Your task
In the records below, find the line containing "Task: Open the" and transcribe it and every line after it exactly; leave the pictures out.

+===+

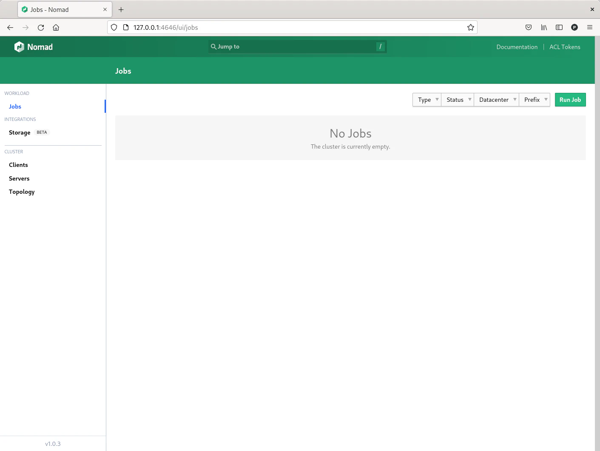The height and width of the screenshot is (451, 600).
Task: Go to browser home page icon
Action: point(56,28)
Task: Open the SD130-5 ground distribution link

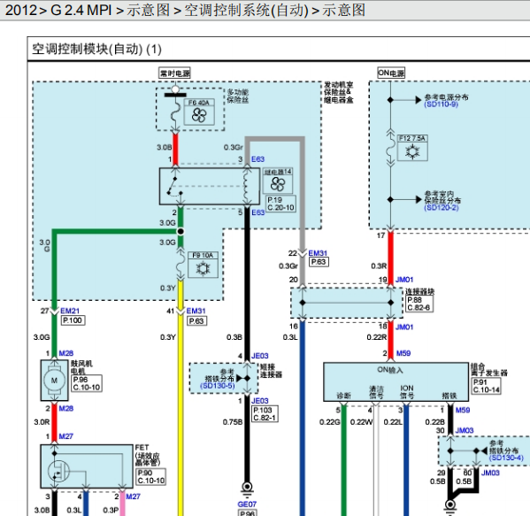Action: pyautogui.click(x=218, y=386)
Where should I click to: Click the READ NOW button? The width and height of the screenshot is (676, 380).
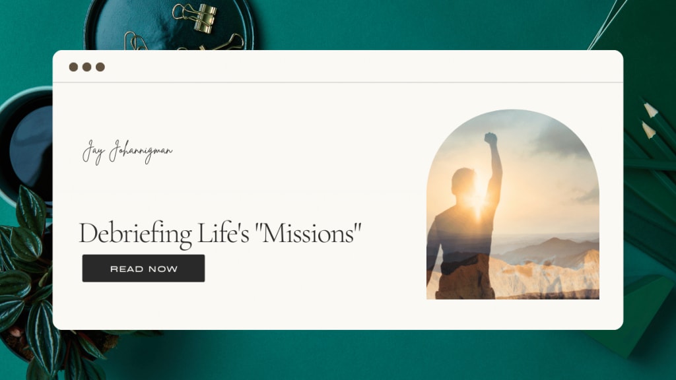(x=143, y=269)
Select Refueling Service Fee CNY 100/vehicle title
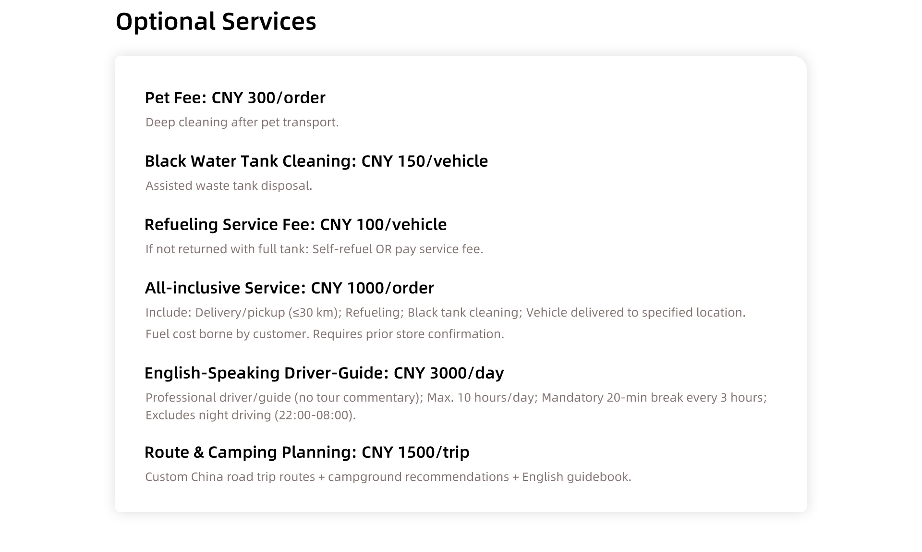This screenshot has height=552, width=922. pyautogui.click(x=296, y=224)
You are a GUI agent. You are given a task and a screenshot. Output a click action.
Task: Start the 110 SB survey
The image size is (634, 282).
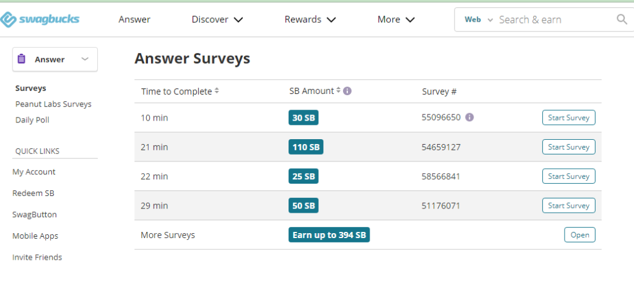pos(568,147)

+===+

Answer to this exercise
Task: Open the SD130-5 ground distribution link

Action: pyautogui.click(x=218, y=386)
Where should I click to: Click the READ NOW button? The width and height of the screenshot is (676, 380).
(x=143, y=269)
Select Refueling Service Fee CNY 100/vehicle title
This screenshot has height=552, width=922. pyautogui.click(x=296, y=224)
You are a GUI agent. You are given a task and a screenshot. Output a click action.
Task: Start the 110 SB survey
The image size is (634, 282).
pos(568,147)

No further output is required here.